The BLA is supported by results from a Phase 2/3 open-label trial that investigated the efficacy and safety of pozelimab in 10 patients aged 1 year or older. Patients were given a single loading dose of pozelimab 30 mg/kg intravenously on day 1, followed by subcutaneous weekly weight-based doses of pozelimab. At 24 weeks, the co-primary endpoints were achieved with 100% of patients experiencing rapid and sustained normalization of serum albumin (a disease biomarker) and improvement or no worsening of clinical symptoms. Clinical symptoms evaluated, included abdominal pain, number of bowel movements per day, and investigator-assessed facial and peripheral edema. Analyses of secondary endpoints also demonstrated marked reductions in hospitalization days and total number of albumin transfusions, as well as clinically meaningful increases in body weight for age and stature for age. Adverse events (AEs), which occurred in 7 of 10 patients, were limited to those of mild or moderate severity with the most common being iron deficiency, pyrexia, rhinitis, urticaria and vomiting (n=2 each). No AEs led to treatment discontinuation.

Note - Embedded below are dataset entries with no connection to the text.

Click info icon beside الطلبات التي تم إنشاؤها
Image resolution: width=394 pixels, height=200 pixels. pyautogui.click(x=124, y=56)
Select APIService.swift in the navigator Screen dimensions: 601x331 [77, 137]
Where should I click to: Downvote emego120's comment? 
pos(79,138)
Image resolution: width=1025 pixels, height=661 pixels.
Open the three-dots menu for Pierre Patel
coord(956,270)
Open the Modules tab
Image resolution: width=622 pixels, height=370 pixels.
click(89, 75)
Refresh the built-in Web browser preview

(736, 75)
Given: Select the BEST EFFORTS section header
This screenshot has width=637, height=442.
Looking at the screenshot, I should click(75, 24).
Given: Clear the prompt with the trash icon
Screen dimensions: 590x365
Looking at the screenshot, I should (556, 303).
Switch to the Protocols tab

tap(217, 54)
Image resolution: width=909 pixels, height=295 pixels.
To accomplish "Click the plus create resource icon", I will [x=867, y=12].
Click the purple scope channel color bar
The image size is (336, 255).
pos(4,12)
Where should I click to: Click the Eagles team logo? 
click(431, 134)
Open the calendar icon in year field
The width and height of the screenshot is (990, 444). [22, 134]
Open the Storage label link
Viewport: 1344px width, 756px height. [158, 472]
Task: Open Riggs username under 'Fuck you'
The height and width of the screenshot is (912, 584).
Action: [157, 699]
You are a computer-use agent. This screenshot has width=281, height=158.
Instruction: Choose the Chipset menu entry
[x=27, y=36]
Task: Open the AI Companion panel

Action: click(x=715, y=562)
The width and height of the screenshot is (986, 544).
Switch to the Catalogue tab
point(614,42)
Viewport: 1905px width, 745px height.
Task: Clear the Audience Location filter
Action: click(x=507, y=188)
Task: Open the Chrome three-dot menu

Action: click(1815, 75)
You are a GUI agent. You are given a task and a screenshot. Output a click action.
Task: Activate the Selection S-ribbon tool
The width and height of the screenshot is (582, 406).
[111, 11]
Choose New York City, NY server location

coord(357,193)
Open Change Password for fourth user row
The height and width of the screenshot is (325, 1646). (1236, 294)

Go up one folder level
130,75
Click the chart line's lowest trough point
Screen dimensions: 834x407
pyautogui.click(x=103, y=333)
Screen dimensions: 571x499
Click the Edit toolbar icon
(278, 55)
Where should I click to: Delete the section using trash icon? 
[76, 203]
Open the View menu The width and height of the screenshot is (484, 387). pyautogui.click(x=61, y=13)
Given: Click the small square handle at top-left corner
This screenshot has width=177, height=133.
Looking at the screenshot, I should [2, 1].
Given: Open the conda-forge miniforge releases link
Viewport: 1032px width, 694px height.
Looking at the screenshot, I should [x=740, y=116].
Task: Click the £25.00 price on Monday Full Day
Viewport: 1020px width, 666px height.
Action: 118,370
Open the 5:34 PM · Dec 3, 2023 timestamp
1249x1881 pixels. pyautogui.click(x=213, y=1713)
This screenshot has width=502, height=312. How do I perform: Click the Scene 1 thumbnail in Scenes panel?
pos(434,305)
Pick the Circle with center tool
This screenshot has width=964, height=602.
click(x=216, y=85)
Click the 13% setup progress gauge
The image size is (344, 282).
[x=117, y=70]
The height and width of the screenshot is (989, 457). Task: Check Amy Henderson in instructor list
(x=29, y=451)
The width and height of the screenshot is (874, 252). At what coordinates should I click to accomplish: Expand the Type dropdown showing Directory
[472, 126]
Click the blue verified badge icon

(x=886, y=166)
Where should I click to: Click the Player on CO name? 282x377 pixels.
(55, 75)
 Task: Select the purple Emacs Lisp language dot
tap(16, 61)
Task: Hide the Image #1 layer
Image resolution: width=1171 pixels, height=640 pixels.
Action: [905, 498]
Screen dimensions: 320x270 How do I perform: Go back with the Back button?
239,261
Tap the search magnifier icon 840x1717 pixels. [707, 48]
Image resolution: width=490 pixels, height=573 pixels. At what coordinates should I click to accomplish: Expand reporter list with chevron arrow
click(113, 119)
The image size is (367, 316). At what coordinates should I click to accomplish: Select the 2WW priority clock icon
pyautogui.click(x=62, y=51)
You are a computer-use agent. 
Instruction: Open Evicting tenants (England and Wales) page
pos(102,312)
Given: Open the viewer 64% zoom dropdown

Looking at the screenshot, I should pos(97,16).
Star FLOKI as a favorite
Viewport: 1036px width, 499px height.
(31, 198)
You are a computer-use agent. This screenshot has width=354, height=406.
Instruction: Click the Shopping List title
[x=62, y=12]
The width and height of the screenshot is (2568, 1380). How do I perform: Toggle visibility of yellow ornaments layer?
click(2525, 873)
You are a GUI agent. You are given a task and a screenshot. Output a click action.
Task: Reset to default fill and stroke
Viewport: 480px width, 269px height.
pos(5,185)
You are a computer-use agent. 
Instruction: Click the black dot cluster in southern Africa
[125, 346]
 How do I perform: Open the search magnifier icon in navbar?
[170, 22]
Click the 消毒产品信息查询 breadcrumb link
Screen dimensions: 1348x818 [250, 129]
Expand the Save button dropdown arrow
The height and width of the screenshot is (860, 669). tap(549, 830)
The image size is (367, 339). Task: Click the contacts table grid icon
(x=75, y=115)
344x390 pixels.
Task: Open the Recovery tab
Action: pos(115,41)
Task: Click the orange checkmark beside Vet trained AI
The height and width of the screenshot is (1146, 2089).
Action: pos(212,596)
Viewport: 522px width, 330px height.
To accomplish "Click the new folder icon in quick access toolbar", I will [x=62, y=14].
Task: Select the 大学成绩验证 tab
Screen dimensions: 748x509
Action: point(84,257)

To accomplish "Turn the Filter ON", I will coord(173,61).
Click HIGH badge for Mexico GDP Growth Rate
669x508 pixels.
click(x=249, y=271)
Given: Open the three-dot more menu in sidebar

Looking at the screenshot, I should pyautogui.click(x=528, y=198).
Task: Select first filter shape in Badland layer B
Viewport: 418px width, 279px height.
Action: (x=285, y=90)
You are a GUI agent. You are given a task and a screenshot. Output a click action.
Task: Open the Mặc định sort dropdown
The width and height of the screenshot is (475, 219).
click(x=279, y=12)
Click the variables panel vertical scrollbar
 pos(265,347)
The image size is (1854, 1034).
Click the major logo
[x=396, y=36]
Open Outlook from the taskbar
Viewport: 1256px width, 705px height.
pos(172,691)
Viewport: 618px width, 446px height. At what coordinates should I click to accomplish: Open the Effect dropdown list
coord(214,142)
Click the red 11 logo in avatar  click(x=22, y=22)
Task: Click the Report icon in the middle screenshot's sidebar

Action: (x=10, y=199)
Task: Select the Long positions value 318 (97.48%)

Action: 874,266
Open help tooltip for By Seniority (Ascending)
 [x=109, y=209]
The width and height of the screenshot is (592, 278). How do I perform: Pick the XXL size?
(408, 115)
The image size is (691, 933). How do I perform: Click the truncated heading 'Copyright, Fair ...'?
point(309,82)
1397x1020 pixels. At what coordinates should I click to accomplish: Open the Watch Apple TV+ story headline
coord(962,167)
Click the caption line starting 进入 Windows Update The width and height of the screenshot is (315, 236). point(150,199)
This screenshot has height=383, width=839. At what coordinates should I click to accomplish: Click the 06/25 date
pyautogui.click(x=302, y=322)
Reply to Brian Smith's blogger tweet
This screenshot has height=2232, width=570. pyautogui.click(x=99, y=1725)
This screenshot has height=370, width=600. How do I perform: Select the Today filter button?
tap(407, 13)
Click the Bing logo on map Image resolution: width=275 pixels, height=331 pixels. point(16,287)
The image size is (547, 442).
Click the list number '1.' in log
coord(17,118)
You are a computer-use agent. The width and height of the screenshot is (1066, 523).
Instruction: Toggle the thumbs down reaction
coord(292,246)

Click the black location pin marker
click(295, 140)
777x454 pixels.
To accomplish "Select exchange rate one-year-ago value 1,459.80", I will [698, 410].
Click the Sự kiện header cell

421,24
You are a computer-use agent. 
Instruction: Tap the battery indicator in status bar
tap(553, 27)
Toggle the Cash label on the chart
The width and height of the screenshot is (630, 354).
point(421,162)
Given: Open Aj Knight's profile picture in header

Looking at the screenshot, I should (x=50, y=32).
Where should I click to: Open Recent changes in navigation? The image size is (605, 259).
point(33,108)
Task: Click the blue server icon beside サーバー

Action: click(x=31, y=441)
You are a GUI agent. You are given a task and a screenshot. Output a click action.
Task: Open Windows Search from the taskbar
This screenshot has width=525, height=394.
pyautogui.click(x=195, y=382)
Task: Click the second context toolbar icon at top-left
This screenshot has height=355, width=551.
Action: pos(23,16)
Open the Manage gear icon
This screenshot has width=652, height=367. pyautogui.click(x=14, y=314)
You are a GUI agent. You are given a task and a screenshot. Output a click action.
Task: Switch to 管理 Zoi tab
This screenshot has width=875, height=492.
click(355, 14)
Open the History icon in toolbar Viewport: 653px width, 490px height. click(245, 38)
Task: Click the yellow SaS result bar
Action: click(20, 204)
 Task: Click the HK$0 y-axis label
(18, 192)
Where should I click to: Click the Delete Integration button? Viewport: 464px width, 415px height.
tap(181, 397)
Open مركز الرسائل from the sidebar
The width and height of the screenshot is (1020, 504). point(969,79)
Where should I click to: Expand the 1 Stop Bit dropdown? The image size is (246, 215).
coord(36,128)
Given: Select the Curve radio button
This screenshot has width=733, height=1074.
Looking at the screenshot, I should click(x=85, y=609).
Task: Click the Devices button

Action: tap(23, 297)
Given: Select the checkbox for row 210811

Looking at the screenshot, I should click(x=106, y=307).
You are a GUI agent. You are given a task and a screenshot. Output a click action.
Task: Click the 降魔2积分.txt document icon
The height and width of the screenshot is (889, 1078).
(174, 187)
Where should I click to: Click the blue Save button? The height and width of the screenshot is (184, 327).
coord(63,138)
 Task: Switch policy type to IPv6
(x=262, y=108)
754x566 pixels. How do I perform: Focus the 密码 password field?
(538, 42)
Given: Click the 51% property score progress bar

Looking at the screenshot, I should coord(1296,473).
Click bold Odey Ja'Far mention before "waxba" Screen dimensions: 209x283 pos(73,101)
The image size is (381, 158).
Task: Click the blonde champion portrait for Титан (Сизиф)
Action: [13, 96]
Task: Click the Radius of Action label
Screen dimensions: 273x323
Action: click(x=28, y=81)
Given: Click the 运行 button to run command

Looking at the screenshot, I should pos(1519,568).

Life-threatening meningococcal infections have occurred in patients treated with complement protein C5 inhibitors and may become rapidly life-threatening or fatal if not recognized and treated early. Recommended guidance indicates patients with complement deficiencies should be vaccinated at least 2 weeks prior to receiving a C5 inhibitor. Vaccination reduces, but does not eliminate, the risk of meningococcal infections. All patients in the pozelimab trial received vaccination for meningococcal infection prior to treatment with pozelimab.

The FDA designated pozelimab for treatment of CHAPLE as a drug for a “rare pediatric disease” in April 2020, with the opportunity for Regeneron to receive a rare pediatric disease priority review voucher should pozelimab be approved for CHAPLE. Orphan Drug Designation was granted at the same time, which is given to investigational medicines intended for the treatment of rare diseases that affect fewer than 200,000 people in the U.S. Pozelimab was also granted Fast Track designation in September 2022, which is designed to expedite the FDA’s review of innovative new drugs that demonstrate the potential to address an unmet medical need. Pozelimab is currently under clinical development for CHAPLE, and its safety and efficacy have not been evaluated by any regulatory authority.